Well-done Goth Makeup
Gothic makeup and dress can look painfully stupid if done badly. The following are some suggestions for how to do it well.
Well-done Goth Makeup

1. Whiteface should create the illusion that you really are that pale, and not that you have a bunch of makeup caked all over your face.

A good base usage:
Not even the most gifted makeup artist can get the necessary coverage from inferior makeup;
If you have dark skin, don't try to do whiteface unless you're going for a very stylized harlequin look or are willing to put makeup on all exposed skin areas;
Try using a base just one or two shades lighter than your own color, and then put white powder over it. It will give you an ethereal, almost grayish cast.

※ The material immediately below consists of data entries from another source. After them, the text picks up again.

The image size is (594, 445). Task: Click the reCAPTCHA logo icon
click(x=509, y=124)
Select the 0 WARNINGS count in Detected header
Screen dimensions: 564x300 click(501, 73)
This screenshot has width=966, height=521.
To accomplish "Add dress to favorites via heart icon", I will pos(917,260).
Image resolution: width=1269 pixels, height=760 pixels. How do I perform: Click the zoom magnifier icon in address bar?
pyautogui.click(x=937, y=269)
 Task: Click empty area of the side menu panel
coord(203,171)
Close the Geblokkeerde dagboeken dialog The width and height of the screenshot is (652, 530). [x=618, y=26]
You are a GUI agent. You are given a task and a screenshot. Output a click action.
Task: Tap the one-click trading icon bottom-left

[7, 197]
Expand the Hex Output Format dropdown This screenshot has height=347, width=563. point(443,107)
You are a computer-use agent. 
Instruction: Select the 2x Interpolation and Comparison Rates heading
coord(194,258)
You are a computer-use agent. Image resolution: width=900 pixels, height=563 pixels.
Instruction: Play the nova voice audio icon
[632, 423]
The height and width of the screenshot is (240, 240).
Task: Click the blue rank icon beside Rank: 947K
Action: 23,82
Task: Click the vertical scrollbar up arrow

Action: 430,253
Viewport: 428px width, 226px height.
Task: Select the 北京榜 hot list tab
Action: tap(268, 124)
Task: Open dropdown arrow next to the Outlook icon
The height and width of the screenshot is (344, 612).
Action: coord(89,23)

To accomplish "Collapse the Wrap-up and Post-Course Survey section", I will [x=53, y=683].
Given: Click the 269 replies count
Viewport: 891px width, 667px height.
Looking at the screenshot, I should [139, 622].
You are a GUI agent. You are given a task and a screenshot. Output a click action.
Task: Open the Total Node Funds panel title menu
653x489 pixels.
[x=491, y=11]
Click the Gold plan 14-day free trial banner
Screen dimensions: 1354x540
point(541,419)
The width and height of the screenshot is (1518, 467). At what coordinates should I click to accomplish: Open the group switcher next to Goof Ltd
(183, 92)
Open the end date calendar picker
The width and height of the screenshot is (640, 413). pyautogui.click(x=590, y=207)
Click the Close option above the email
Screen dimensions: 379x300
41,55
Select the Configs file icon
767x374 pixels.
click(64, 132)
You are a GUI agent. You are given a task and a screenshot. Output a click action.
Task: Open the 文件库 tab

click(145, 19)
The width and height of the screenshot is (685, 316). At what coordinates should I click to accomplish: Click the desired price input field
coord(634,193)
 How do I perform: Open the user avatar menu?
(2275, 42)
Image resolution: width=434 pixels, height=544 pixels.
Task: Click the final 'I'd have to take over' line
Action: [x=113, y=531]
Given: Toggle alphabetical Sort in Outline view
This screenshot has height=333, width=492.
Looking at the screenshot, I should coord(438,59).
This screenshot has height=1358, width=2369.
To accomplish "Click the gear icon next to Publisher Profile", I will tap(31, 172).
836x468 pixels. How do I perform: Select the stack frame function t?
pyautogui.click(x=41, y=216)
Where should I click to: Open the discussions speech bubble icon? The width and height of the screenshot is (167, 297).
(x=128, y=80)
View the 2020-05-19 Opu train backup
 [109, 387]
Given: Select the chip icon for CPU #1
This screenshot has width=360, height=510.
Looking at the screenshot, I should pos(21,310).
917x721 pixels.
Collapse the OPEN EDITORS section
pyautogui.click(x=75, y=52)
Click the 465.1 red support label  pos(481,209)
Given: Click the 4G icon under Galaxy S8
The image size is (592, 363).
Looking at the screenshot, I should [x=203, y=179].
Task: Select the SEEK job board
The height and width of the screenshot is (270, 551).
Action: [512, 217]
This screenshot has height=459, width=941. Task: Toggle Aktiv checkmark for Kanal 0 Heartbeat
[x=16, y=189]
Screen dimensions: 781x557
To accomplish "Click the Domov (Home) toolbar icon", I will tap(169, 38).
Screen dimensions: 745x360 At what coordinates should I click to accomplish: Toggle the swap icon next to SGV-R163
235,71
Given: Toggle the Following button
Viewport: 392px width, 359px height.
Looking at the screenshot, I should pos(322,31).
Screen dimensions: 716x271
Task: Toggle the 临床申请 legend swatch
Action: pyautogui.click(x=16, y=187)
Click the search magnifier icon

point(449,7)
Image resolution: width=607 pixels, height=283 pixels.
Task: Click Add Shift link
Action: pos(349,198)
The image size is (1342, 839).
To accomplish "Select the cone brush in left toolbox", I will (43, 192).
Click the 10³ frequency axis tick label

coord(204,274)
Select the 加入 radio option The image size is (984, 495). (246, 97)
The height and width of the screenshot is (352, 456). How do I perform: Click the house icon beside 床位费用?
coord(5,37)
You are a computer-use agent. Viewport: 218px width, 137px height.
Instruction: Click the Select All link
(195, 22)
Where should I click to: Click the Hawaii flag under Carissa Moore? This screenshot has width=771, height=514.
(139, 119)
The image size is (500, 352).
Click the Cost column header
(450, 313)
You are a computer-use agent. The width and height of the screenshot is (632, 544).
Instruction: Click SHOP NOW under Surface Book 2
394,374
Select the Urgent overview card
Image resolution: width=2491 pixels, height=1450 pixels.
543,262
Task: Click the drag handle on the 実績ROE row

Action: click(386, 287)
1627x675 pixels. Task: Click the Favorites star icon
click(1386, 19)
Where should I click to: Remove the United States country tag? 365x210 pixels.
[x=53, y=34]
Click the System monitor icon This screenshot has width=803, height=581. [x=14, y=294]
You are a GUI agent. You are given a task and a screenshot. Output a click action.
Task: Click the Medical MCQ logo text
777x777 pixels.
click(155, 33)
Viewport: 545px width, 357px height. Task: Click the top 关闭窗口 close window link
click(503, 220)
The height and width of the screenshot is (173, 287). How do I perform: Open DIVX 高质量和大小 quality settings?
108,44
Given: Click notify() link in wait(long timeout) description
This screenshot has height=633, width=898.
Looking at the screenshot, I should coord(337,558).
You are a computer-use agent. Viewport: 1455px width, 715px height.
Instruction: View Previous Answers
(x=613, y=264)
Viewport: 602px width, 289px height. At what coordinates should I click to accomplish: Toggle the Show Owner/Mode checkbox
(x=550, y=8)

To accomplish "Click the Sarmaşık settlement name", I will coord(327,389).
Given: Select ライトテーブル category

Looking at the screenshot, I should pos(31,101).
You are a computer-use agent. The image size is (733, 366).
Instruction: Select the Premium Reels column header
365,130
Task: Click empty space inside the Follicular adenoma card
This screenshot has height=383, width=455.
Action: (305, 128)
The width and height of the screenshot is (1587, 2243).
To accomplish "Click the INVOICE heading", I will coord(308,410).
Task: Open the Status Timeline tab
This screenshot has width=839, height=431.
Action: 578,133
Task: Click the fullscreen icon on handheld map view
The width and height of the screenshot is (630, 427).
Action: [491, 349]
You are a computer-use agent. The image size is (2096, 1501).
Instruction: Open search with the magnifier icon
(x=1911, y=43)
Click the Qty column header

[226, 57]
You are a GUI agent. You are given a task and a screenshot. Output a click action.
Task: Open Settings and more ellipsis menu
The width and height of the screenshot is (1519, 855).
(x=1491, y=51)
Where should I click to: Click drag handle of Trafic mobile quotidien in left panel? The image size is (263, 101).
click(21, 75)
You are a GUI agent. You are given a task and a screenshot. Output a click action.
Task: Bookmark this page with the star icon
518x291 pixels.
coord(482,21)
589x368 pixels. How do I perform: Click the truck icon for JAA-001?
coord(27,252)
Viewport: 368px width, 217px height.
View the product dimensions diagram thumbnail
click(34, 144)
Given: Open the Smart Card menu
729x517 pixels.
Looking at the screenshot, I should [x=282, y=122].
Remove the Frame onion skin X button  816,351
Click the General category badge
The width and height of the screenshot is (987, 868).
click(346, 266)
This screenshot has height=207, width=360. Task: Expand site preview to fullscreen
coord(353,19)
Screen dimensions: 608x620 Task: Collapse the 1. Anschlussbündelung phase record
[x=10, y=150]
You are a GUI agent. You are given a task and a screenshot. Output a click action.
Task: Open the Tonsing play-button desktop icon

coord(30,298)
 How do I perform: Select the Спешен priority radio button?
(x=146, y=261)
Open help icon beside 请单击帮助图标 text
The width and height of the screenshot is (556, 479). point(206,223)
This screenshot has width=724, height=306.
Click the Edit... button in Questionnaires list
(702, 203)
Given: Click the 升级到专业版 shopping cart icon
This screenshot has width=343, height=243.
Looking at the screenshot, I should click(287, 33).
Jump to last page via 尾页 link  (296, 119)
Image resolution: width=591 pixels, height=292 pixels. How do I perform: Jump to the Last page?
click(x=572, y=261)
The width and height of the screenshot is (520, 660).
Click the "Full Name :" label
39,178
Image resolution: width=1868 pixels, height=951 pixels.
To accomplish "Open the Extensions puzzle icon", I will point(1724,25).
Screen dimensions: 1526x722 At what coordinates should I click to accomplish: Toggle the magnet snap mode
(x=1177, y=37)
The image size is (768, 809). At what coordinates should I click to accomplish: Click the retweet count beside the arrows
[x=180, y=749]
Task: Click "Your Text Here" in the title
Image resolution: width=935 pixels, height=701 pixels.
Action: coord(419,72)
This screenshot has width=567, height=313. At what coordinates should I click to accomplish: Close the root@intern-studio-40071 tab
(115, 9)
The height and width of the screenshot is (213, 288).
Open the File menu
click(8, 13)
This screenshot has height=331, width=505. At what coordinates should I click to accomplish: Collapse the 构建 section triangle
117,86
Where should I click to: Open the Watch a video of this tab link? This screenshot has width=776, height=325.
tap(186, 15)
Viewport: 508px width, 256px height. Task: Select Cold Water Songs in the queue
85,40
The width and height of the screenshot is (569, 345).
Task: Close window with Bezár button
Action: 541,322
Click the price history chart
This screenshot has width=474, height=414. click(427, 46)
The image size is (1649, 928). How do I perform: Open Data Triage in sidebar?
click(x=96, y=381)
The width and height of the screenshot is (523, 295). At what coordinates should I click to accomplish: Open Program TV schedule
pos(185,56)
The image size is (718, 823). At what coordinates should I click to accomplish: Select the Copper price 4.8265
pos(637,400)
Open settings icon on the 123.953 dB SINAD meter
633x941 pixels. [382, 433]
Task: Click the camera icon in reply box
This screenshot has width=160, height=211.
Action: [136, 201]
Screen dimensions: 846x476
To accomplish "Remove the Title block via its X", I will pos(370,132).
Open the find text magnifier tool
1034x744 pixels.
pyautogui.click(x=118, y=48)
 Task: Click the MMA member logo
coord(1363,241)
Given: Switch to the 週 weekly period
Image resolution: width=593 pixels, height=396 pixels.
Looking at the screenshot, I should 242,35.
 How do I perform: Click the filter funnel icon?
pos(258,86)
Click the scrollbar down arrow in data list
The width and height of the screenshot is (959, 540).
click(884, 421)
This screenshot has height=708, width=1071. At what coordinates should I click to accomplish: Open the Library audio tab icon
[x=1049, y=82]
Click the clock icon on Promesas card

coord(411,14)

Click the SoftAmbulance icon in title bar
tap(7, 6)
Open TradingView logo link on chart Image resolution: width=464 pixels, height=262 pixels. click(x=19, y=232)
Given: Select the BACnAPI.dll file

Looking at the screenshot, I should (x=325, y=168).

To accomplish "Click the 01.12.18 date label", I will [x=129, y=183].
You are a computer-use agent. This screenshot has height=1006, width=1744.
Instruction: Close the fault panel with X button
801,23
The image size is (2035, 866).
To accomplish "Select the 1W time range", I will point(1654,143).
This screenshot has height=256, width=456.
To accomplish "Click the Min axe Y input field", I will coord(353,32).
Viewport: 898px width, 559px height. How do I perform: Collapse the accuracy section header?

After spending money on a decent base, take the trouble to apply it evenly. It is appalling how many Goths overlook something so basic and vital to their entire aesthetic.
Equally awful and unfortunately as common is the tendency to overpowder and to end one's pallor at the jawbone. These mistakes are just inexcusably stupid, so don't make them.

2. On the subject of eyeliner, liquid is better, but if your hands shake, by all means use the most expensive pencil you can afford.
Inexpensive pencils go on faint and will smudge after an hour. Do rather original with your eye makeup: cobwebs or bat wings drawn across the cheek look silly on anyone over the age of fifteen.

For those under fifteen, however, such adornments are sure to attract the lecherous attention of jaded Goths in their late twenties and early thirties who will probably give you free speed if you prove sufficiently pliable.

3. Find a shade of lipstick not everyone else is wearing.

Theatrical supply shops are the best for really deep shades of congealed-blood red. Apply this with a lip brush for a more precise and severe effect.

4. Strive for originality in your costume. For individuals doing vintage look, realize that both the eighteenth century and the Victorian era have been done to death:

The Twenties, Thirties, and Forties are largely untapped by Goths and have great potential;

One could dress as an emaciated, opium-addicted flapper from the Aleister Crowley set or pose as the Black Dahlia, a would-be actress from the Forties whose gimmick was that she dyed her hair black and would wear only black clothing; her ghastly mutilation and murder remain unsolved to this day.

Also consider that black is not the only color. Deep grays, blues, and greens, as well as blood-red, purple, and ivory, can be equally striking.

5. If you have scars on your wrists from suicide attempts, by all means display them proudly. The similar goes for bruises, cuts, and track marks. However, abscesses should always be coyly veiled in filmy black fabric.

Your look of Goth should be as opulent, decadent, and original as possible. If you are not up to making the necessary effort to carry off this most high-maintenance of affectations, try wearing plaid shirts and listening to Nirvana instead.